## B - Values Editorial by evima

In one operation, the sum of values on the two vertices connected by the chosen edge does not change. Furthermore, the sum of values in the connected component containing the chosen edge does not change.

Thus, to make the value on each vertex \(b_i\), the following must hold for each connected component \(C\):

\[ \displaystyle \sum_{v \in C} a_v= \sum_{v \in C} b_v\]

It turns out that, if the above holds, we can always make the value on each vertex \(b_i\) with proper operations. We will prove it from now on.

First, by mathematical induction, we will show the following: for every integer \(N\) at least \(1\), (★) if a tree with \(N\) vertices and sequences \(a,b\) are given and 1. is satisfied, it is possible to make the value on each vertex \(b_i\) with proper operations.

If \(N=1\), \(a_1=b_1\) follows from 1., so the objective is acheived with zero operations.

Assume that (★) holds for \(N=K\). We now have to show that (★) holds for \(N=K+1\). Let us assume that a tree with \(N+1\) vertices and sequences \(a,b\) of length \(N+1\) are given and 1. is satisfied.

What you will do>
(1) List each distinct value that the values editorial sets \(N\) equal to with an equals sign.
(2) Reproduce word for word the part of the values editorial starting with "## B - Values" and going on through "from now on.".

Record excerpts>
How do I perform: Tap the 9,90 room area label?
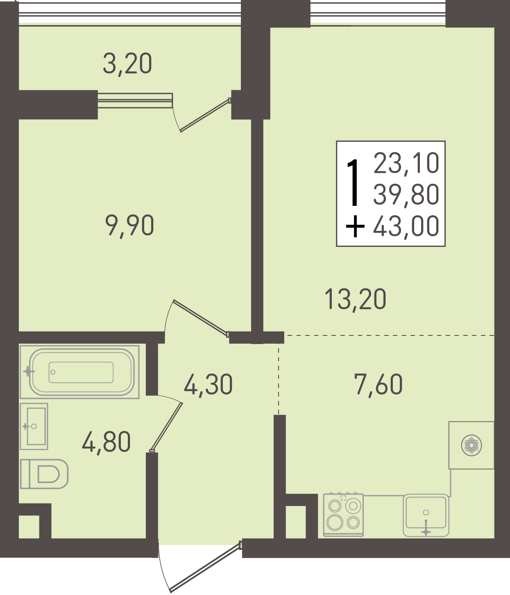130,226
---
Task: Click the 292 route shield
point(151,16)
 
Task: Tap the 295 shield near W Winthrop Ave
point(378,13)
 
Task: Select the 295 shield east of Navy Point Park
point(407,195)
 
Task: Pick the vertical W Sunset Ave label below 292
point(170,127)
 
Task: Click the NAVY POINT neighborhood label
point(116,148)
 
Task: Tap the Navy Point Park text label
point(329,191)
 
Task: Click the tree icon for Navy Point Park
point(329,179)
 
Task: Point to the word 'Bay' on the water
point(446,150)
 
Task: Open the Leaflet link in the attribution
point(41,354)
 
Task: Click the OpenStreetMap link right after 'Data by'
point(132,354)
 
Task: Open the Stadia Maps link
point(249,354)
--
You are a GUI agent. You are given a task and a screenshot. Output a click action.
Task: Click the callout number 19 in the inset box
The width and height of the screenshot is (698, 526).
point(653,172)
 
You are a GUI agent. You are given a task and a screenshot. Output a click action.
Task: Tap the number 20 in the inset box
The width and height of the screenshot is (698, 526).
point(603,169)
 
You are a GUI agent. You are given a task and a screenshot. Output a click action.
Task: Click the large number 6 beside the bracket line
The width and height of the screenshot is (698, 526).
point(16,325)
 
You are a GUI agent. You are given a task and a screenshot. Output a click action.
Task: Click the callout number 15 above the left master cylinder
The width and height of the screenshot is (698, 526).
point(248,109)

Results of the exercise>
(1) 1, K, K+1

(2)
## B - Values Editorial by evima

In one operation, the sum of values on the two vertices connected by the chosen edge does not change. Furthermore, the sum of values in the connected component containing the chosen edge does not change.

Thus, to make the value on each vertex \(b_i\), the following must hold for each connected component \(C\):

\[ \displaystyle \sum_{v \in C} a_v= \sum_{v \in C} b_v\]

It turns out that, if the above holds, we can always make the value on each vertex \(b_i\) with proper operations. We will prove it from now on.